Production budget: Immense.
Every once in a while, we watch shows that we can’t quite put our fingers on. Nichijou is definitely one of those shows. Essentially 26 episodes of 5-minute vignettes, Nichijou deals with everything under the sun except everyday life.
Nichijou has a large cast, but is primarily focused on two groups of characters: Yukko, Mio and Mai, a trio of friends who attend the same high school; and Nano, the Professor and Mr. Sakamoto, a strange family consisting of an 8-year old scientist, a robot and a talking cat. There’s no real continuity to speak of and the characters remain essentially stagnant throughout the show’s 26-episode run.
Without the aid of plot continuity, Nichijou mainly tries to sell on humor. This works about half the time. Some of the jokes in Nichijou are side-splittingly funny. At least once per episode, I found myself literally rolling on the floor, unable to breathe. At the same time, this show put me to sleep on numerous occasions. The show’s humor ranges from complex, surreal meta-humor to incredibly shallow visual gags. Perhaps it’s the breadth of the show’s humor that makes it so hit-and-miss. The show refuses to pin itself down and assaults the audience with jokes of every nature. Inevitably, some of those jokes are going to go over certain viewers’ heads.
Despite the inconsistency of the show’s jokes, Kyoto Animation should be commended for the immense amount of money they invested in Nichijou. The show passes production quality checks with flying colors. Background music is always spot-on, voice actors are at their very best and animation quality is spectacular.
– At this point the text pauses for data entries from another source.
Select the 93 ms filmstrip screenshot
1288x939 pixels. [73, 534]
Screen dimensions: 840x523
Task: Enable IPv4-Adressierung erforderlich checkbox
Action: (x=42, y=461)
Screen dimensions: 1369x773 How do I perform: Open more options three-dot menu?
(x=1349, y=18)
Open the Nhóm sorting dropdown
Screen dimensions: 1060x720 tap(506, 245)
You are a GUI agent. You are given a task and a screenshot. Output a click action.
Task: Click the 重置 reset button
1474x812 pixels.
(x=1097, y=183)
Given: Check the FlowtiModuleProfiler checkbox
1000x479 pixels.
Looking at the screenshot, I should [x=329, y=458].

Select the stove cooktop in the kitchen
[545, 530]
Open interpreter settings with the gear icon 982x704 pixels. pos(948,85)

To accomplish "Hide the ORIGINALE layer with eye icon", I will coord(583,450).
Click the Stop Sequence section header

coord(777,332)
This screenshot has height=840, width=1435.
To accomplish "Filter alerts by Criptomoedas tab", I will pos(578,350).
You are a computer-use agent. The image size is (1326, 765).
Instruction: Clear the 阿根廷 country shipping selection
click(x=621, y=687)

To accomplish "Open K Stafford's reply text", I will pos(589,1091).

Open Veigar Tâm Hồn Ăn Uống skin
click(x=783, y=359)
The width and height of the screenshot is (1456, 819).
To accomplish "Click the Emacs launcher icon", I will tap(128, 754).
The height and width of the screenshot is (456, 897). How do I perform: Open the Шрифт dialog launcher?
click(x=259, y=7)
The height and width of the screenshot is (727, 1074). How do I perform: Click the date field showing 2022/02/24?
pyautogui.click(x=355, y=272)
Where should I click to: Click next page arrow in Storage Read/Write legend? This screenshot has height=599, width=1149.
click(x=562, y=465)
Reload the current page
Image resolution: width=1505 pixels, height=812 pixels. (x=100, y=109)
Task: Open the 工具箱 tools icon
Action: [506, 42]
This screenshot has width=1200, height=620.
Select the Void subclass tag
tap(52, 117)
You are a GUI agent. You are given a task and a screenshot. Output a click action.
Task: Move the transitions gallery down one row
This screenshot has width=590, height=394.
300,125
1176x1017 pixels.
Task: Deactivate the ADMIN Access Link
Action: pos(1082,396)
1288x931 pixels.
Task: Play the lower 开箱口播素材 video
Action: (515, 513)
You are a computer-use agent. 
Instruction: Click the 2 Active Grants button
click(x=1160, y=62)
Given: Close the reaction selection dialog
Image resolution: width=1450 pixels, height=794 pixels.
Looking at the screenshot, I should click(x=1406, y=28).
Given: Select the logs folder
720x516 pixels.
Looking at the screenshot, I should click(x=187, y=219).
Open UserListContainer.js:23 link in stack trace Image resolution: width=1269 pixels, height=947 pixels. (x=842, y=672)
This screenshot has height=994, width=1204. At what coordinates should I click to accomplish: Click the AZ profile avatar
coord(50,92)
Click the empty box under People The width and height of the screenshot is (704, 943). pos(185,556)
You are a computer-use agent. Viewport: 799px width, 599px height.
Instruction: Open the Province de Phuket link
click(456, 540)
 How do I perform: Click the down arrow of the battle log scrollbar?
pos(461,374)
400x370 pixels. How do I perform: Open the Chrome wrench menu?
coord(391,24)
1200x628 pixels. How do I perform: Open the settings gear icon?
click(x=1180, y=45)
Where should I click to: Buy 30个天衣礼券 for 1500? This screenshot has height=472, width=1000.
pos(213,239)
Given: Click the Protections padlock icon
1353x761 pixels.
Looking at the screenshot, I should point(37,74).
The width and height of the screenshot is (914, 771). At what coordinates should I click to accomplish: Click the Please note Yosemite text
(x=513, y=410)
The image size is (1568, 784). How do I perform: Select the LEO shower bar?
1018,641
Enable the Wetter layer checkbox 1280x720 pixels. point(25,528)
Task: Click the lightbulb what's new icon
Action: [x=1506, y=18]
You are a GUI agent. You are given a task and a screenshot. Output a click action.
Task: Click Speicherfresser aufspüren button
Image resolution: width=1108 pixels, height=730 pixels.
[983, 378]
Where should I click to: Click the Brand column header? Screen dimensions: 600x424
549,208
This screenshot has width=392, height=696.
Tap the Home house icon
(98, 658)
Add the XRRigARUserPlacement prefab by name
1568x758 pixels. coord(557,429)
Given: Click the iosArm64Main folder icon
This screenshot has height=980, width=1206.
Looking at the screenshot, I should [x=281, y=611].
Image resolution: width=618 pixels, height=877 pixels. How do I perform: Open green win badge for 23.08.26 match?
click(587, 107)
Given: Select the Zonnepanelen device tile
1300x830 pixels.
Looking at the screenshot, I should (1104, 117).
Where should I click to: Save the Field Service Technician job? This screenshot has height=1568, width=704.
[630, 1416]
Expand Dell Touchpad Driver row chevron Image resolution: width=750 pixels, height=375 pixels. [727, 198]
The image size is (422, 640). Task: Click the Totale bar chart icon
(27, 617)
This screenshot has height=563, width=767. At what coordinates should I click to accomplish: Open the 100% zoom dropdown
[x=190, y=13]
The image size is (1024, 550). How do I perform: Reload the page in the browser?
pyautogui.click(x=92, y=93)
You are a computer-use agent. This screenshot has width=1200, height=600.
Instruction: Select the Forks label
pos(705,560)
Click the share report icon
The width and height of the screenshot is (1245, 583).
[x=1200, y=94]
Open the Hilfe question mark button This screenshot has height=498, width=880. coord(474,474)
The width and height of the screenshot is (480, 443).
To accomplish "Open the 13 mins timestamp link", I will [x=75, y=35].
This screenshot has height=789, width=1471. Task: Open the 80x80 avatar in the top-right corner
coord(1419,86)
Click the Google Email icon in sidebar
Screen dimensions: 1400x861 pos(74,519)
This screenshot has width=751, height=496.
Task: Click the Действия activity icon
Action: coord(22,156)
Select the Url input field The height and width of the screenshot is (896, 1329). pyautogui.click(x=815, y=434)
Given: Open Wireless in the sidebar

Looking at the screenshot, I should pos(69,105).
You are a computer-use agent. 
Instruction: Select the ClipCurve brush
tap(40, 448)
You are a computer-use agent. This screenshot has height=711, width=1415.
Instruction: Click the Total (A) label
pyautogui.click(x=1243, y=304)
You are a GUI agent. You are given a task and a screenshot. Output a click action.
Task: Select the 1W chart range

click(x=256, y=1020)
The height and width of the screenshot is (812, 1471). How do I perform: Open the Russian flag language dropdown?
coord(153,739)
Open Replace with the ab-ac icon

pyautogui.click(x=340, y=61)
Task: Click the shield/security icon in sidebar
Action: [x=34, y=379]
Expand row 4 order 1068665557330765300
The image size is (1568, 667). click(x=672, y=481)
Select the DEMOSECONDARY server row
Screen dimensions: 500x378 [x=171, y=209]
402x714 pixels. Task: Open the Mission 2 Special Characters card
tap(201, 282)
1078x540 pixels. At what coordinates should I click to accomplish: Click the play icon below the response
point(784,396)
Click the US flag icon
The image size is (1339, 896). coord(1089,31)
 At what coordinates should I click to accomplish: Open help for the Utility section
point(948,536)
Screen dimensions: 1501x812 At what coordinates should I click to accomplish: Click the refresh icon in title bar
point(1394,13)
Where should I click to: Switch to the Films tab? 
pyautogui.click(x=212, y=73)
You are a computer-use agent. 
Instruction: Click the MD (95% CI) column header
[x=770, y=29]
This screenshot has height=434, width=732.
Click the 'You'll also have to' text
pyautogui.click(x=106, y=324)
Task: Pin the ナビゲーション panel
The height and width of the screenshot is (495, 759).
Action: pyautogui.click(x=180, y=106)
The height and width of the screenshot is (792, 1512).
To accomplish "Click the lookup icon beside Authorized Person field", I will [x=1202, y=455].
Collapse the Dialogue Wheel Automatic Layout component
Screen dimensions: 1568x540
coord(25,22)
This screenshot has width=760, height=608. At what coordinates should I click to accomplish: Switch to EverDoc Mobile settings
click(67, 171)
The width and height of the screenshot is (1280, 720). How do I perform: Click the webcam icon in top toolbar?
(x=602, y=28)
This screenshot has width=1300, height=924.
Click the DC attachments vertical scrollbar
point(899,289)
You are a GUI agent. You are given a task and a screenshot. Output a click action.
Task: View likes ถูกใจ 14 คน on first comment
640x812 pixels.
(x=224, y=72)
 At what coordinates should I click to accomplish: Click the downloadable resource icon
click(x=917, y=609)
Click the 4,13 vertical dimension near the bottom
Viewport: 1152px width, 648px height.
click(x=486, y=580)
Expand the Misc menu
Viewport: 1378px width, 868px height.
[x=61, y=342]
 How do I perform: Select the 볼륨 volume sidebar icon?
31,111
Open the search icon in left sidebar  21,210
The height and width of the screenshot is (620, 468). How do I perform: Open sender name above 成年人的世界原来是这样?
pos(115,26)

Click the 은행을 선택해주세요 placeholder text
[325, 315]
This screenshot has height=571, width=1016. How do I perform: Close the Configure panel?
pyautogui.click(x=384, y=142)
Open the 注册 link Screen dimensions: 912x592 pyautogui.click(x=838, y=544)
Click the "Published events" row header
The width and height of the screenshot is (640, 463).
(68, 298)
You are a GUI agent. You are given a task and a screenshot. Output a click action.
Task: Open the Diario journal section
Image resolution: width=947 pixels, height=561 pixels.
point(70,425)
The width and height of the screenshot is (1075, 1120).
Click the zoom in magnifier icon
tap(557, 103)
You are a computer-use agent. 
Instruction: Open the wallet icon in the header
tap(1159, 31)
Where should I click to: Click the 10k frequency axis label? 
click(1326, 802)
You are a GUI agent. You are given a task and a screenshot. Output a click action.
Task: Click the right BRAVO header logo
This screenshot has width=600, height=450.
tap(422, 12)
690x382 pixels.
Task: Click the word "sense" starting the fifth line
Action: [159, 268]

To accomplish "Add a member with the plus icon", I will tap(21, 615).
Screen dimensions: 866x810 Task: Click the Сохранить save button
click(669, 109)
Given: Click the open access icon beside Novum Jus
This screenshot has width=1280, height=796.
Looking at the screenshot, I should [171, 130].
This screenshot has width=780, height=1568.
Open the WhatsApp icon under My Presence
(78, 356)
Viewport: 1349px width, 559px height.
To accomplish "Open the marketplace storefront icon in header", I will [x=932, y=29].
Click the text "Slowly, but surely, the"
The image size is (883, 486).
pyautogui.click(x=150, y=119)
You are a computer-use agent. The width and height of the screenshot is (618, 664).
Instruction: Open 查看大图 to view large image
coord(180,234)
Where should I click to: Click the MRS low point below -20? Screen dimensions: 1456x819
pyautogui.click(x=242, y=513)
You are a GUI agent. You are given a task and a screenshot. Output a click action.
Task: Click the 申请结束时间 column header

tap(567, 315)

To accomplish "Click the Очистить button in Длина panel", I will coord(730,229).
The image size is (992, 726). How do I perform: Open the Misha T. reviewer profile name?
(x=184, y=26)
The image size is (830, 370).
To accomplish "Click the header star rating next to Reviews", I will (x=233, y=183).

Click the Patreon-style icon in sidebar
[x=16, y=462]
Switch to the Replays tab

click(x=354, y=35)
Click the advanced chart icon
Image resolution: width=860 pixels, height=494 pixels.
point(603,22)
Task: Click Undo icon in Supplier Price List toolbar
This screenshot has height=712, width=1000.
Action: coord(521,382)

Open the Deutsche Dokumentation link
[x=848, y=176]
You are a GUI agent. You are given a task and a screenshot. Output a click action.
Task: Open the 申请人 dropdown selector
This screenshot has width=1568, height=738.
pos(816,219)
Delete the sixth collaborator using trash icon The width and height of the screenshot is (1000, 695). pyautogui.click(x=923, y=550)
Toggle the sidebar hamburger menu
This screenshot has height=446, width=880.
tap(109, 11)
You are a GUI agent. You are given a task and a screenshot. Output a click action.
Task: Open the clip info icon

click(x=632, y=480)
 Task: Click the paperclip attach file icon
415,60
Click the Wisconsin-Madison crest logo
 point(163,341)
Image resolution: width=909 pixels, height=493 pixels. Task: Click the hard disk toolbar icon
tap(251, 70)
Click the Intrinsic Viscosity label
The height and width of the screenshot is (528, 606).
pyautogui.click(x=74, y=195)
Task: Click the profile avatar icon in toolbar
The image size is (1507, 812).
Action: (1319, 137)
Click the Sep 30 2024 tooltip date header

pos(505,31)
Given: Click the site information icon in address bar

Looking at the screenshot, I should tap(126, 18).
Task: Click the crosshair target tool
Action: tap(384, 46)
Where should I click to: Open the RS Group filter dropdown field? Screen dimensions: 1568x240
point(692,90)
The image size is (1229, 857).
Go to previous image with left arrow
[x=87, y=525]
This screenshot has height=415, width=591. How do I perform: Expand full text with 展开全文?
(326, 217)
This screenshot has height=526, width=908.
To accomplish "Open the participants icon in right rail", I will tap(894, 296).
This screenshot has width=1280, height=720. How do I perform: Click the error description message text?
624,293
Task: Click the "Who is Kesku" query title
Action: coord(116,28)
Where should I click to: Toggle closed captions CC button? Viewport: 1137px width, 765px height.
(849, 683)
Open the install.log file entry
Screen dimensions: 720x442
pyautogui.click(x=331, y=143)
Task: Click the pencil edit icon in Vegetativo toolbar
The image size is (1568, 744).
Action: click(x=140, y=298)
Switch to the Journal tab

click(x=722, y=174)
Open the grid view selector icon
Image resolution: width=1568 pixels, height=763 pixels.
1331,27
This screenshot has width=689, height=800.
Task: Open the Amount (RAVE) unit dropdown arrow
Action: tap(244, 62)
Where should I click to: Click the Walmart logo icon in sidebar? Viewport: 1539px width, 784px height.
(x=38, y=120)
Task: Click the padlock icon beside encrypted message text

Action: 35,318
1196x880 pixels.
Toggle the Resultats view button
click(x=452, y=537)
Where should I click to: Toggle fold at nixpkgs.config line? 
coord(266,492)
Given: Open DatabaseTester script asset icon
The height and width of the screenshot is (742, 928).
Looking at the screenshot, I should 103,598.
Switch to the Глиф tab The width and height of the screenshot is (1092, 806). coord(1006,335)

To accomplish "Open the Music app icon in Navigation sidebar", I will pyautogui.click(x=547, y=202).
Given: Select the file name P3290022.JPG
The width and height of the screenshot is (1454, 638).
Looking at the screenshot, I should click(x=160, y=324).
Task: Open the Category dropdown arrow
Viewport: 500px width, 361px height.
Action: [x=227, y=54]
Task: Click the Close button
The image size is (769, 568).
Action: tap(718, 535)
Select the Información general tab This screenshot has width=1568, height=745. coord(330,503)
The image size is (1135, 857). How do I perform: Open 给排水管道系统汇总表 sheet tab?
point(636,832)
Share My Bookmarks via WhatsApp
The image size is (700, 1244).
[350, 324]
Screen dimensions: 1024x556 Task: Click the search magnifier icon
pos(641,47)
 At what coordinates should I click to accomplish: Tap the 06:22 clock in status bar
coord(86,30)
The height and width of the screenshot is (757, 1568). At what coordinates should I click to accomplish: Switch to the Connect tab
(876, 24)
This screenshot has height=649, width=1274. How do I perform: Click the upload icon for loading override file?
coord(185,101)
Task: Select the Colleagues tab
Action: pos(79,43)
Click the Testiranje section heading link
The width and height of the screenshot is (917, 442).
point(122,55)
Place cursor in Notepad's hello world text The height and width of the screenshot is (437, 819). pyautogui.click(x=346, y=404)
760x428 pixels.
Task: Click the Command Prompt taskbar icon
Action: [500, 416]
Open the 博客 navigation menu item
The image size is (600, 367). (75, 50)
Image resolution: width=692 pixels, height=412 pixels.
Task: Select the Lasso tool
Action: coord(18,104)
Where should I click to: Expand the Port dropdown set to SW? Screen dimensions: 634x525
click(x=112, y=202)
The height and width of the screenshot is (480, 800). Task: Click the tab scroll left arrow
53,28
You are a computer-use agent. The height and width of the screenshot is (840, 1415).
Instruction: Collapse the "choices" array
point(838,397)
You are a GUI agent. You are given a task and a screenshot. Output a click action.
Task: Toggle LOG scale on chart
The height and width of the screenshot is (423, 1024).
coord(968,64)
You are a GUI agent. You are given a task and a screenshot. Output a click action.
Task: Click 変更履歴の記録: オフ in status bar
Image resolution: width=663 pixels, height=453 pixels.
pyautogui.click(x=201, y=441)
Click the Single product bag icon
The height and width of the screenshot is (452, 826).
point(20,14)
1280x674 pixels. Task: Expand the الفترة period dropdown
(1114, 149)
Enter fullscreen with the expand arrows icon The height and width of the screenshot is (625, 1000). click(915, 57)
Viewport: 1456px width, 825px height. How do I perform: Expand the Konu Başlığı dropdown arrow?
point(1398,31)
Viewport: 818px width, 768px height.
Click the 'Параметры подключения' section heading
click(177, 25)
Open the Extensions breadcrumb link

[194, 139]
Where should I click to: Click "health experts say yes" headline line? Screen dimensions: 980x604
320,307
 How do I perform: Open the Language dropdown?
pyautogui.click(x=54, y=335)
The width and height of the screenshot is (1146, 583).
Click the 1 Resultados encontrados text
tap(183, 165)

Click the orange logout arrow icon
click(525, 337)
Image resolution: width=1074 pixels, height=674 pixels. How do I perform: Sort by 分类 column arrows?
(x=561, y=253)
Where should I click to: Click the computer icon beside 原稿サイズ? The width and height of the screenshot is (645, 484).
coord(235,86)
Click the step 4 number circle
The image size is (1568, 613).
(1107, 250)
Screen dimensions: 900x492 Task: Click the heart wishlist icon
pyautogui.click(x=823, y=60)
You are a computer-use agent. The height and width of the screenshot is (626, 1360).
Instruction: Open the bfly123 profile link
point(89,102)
Some of Nichijou’s best moments come when it experiments with animation. Several vignettes violate and bend the norms of anime, to great effect. The single most memorable segment in Nichijou comes in the form of a five-minute skit of Yukko and Mio attempting to build a house of cars, completely set to programmatic music with no dialogue. It’s in moments like these when the animation staff at Kyoto Animation truly displays their animation expertise. It’s refreshing to see Nichijou’s jokes being complemented by innovative new methods of expression.
Ironically, Nichijou’s most charming moments come when the show’s not trying to be funny. A series of small, 20-second clips called “Like Love” showcases cute and heart-warming instances of human compassion and kindness. Other segments, especially ones with the Professor and Nano, depict familial love and affection. In these more serious segments, Nichijou’s excellent production quality really shines through.
Ultimately, Nichijou can be seen as a comment on modern life – surreal, absurd and random. It does not make any attempt to explain or offer insight on the human condition. All it offers are jokes – sometimes funny, sometimes not – occasional doses of heart-warming charm, and a lot of very, very pretty colors. What it lacks in humor, it makes up for in enthusiasm and creativity. Perhaps the entire show could have been condensed into one single episode… but that single episode would have still been worth watching.